Osechi ryori is what most people in Japan eat on New Year’s Day and the following couple of days. It is a mixture of beautifully presented foods served in a special box called Jubako, which is like a multiple tiered bento box that contains many different dishes that can feed the whole family.
Osechi ryori was originally a way for housewives (and their families) to survive the first several days of the New Year, when stores throughout Japan were closed. The foods that make up osechi can be prepared in advance and then sit out in a cool area for a few days without spoiling.
Nowadays the special boxes can be purchased from stores and can cost anywhere from under 10,000Yen all the way up to and over $10,000US, these high end boxes are made by famous chefs or restaurants and high end department stores and orders are taken months in advance.

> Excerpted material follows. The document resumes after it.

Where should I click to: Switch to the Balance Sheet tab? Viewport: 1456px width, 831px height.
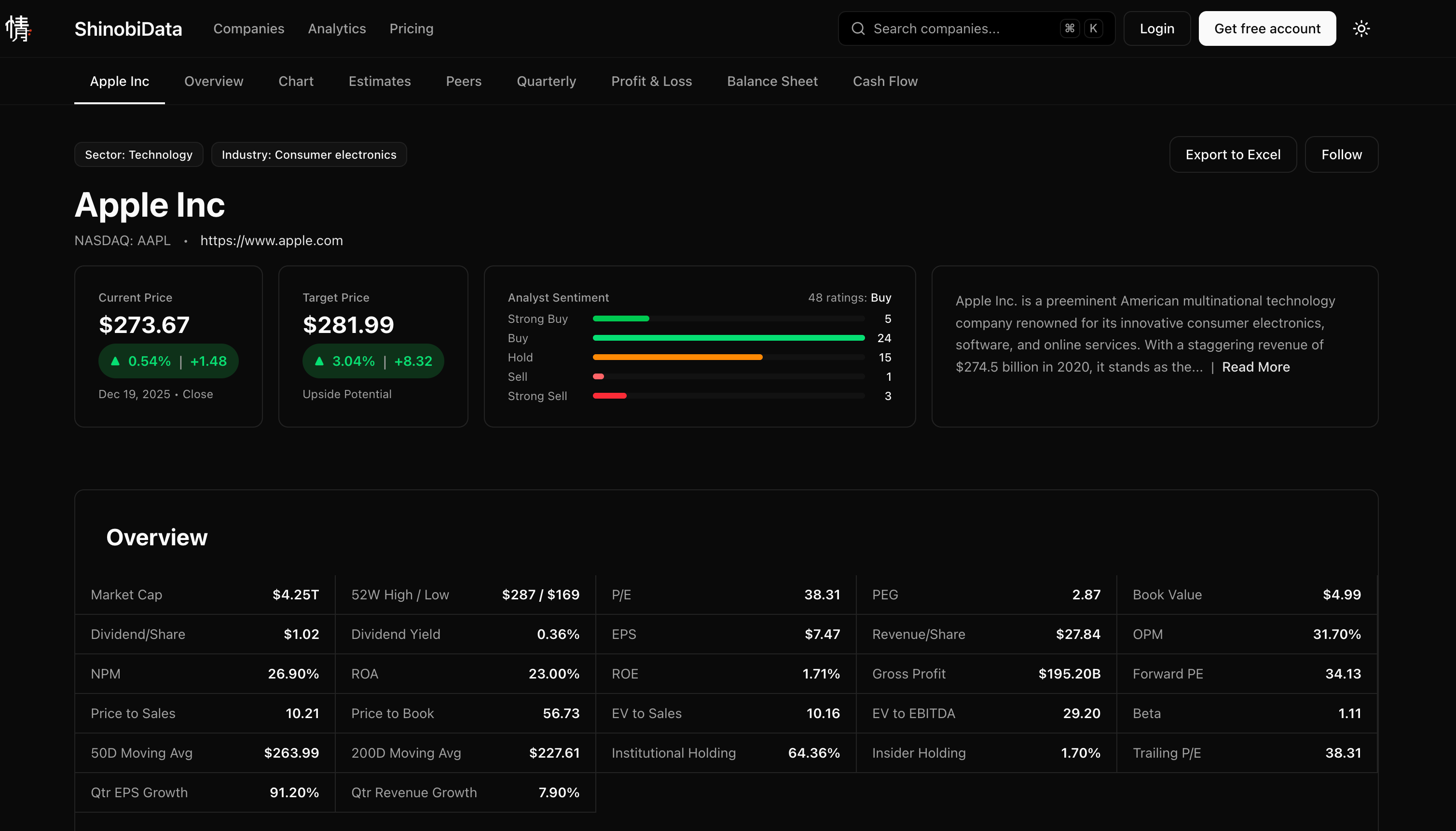772,81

Typically Osechi is served in 3 tiers. The top tier normally contains small appetizers to go with drinks like sake, such as Ikura (salmon roe), Datemaki (decorative fish cakes) and Kuri Kinton(Candied chestnuts).

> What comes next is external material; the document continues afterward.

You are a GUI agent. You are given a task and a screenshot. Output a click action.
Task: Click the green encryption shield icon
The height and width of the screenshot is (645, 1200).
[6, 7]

The second contains small grilled and pickled dishes such as Ebi (shrimp), butter shoyu scallops and su renkon (pickled lotus root)
Then the third contains simmered dishes like karaage chicken and taco (octopus).
This is not a strict rule as different regions have their own items and dishes. The dishes are traditionally served in odd numbers and are separated using the bigger items or bamboo leaves. Each of the foods and the food colours symbolize different meanings such as joy, good wealth, good luck and abundant harvest.
The word osechi can also mean “a significant period.” Thus, osechi is very important to consume on the Japanese New Year to give thanks for the significant period of the New Year. Any food left uneaten in an osechi box is considered bad luck, so be sure to eat up!